Up until recently the American people have been laughing with the President. His quick quips and ready wit have fended off his critics. But not so much anymore.
Those who apparently want to bring Reagan down are deriding him, calling him a clown, someone to be laughed at. The danger lies in the possibility that they might make this charge stick.
If the way one Democratic elder statesman has described Reagan - an ''amiable dunce'' - becomes a widespread public view, then Mr. Reagan's effectiveness will be greatly reduced. In fact, the nation might have to stumble along with a presidency in disarray for another three years, relatively leaderless until the 1984 election.
But the fact is that, more and more, the presidential put-down artists are definitely on the trail of Mr. Reagan. They say he has to turn to those around him before he can make a decision. They say he's lazy, working only a few hours each day. They say he has no comprehension of economics. They call him a persuasive salesman of programs he never really understands.

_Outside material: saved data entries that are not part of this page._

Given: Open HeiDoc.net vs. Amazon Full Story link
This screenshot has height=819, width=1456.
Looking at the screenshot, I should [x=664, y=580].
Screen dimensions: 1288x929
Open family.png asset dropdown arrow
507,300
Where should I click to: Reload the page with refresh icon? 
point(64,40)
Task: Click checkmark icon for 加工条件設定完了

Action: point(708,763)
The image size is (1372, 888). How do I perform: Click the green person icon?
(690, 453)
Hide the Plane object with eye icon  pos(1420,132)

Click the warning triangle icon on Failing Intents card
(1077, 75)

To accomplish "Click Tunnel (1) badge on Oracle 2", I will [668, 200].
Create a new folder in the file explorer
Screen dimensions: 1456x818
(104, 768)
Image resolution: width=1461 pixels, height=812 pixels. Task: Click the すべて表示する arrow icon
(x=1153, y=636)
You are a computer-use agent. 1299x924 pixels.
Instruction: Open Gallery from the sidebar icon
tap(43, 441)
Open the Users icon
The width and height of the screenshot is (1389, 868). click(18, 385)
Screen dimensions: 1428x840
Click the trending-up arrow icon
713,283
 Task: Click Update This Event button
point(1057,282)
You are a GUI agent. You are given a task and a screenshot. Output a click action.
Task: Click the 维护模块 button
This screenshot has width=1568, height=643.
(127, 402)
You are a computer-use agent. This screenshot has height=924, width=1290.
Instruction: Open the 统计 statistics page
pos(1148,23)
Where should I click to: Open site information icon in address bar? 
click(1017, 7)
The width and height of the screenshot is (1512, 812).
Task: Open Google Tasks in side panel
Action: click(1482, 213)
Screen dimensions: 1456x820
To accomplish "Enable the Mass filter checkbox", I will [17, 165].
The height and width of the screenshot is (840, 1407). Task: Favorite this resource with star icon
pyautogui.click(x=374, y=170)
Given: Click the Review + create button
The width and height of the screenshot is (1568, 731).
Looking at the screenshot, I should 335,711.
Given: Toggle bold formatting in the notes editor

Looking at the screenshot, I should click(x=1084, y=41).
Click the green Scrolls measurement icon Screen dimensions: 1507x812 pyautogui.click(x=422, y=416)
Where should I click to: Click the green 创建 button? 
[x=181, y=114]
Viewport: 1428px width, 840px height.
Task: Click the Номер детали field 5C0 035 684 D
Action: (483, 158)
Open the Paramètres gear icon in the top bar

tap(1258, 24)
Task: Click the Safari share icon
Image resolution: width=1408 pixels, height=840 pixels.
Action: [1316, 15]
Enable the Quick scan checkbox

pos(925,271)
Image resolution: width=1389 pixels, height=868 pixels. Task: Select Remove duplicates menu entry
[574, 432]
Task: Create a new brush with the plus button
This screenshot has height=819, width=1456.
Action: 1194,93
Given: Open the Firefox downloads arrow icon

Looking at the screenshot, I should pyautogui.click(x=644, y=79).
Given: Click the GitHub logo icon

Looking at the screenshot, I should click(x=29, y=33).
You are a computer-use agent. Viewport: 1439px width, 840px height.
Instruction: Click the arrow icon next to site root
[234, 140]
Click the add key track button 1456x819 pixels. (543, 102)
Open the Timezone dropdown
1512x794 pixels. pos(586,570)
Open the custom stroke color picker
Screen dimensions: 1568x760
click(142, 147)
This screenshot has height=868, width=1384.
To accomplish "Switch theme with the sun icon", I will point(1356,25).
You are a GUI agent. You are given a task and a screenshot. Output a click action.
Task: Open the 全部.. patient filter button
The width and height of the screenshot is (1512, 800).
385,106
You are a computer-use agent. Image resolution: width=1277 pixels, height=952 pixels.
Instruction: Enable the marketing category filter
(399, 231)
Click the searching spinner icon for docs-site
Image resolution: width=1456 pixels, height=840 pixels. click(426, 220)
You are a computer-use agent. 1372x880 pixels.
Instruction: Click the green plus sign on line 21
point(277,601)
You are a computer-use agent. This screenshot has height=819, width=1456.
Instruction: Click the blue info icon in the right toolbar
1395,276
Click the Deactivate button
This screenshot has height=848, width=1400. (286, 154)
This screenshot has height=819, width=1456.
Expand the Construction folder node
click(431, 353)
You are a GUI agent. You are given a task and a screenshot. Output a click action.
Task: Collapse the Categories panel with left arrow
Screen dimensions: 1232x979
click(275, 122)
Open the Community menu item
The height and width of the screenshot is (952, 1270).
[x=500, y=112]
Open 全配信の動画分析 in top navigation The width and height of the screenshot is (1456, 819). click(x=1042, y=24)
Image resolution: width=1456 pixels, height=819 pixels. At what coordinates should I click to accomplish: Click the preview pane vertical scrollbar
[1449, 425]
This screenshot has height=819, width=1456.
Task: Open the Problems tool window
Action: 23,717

Budget director Stockman's really damaging blow was that he seemed to help give validity to charges that Reagan is a lightweight who doesn't know what he is doing. Those who laughed derisively at Stockman's admissions quoted in the Atlantic Monthly were alleging that Reagan's right-hand man in shaping and implementing his economic plan had conceded the President was proceeding to repair the economy in a silly, makeshift, guessing way.
Personnel problems within the administration have also played into the hands of those who would ridicule the President and thus erode his effectiveness: Haig's tiffs with Allen and Baker, Haig's differences with Weinberger, and now the allegations surrounding Allen and the $1,000 ''thank-you'' money from Japanese journalists.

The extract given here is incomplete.